= John Hungerford (died 1635) =

English politician

John Hungerford (c 1566 – 18 March 1635) was an English politician who sat in the House of Commons at various times between 1597 and 1611.

Hungerford was the son of Anthony Hungerford of Downe Ampney, Wiltshire and his wife Bridget Shelley, daughter of John Shelley. He matriculated at St John's College, Oxford on 12 April 1583, aged 17.
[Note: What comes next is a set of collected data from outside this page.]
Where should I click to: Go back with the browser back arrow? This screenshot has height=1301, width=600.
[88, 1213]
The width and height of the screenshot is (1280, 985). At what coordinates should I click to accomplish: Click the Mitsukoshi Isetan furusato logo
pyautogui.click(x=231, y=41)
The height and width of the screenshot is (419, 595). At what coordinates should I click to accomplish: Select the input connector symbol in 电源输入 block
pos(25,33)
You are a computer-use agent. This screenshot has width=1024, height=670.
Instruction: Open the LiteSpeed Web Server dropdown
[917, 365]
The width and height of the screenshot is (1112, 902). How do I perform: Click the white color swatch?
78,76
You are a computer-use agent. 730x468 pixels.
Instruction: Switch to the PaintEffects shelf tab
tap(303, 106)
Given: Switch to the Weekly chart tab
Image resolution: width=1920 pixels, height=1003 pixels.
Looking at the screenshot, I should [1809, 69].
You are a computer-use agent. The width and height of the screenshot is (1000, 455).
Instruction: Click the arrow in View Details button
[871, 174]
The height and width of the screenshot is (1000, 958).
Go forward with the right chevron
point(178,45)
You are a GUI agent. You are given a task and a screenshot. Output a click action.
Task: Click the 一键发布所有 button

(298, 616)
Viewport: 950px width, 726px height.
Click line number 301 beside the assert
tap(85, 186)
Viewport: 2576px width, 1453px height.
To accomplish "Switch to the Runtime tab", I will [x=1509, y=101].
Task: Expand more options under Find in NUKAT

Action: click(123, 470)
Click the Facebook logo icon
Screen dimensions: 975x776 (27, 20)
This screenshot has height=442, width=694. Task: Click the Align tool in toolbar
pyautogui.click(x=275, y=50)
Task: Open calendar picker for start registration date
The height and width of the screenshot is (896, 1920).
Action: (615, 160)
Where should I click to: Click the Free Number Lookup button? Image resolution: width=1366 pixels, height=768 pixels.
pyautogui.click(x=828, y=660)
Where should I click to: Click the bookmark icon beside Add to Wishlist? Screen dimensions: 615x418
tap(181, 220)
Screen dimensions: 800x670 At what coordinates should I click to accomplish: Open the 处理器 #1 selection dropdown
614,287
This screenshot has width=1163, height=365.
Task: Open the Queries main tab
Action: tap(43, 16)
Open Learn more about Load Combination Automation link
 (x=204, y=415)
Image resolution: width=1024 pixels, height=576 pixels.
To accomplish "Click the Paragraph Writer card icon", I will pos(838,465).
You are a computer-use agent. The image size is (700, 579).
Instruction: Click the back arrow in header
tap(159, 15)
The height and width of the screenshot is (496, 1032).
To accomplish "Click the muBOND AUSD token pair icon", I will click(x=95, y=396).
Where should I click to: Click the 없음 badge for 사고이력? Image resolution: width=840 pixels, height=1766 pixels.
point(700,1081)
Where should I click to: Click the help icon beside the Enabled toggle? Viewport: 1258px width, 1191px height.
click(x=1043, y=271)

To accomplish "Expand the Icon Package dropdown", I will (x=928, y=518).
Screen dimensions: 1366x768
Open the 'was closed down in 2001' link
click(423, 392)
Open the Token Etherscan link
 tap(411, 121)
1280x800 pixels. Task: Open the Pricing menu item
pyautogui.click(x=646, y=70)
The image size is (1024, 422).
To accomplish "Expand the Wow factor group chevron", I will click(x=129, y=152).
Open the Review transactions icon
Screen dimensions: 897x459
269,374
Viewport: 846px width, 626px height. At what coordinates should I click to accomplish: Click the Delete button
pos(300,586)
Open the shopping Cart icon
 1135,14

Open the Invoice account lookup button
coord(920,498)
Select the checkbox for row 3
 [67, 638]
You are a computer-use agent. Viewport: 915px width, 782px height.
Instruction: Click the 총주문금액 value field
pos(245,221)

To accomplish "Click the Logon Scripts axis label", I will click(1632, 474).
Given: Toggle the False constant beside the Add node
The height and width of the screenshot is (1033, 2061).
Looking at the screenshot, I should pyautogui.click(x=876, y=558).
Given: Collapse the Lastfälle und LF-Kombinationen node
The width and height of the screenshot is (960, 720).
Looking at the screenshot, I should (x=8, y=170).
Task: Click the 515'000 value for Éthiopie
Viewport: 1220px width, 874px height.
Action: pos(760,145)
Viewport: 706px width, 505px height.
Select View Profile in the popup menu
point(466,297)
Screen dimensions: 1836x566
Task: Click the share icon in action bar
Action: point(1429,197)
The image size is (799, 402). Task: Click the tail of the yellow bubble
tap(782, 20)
He was a J.P. for Gloucestershire and Wiltshire from 1588 and was knighted in 1591. For 1592–93 he was High Sheriff of Wiltshire and for 1597–98 High Sheriff of Gloucestershire. He was awarded MA on 9 July 1594. In 1597, Hungerford was elected Member of Parliament for Gloucestershire. He took an interest in Cricklade and in 1601 built the market house in the High Street, and a flying buttress for the Lady Chapel of St Sampson’s Church. He was elected MP for Cricklade in 1604. He was a Gentleman of the Privy Chamber to King James I and was Deputy Lieutenant for Gloucestershire in 1628.

Hungerford died in 1635 "honourable in his life, serviceable to his King and country, liberal to his friends, charitable to the poor and courteous to all".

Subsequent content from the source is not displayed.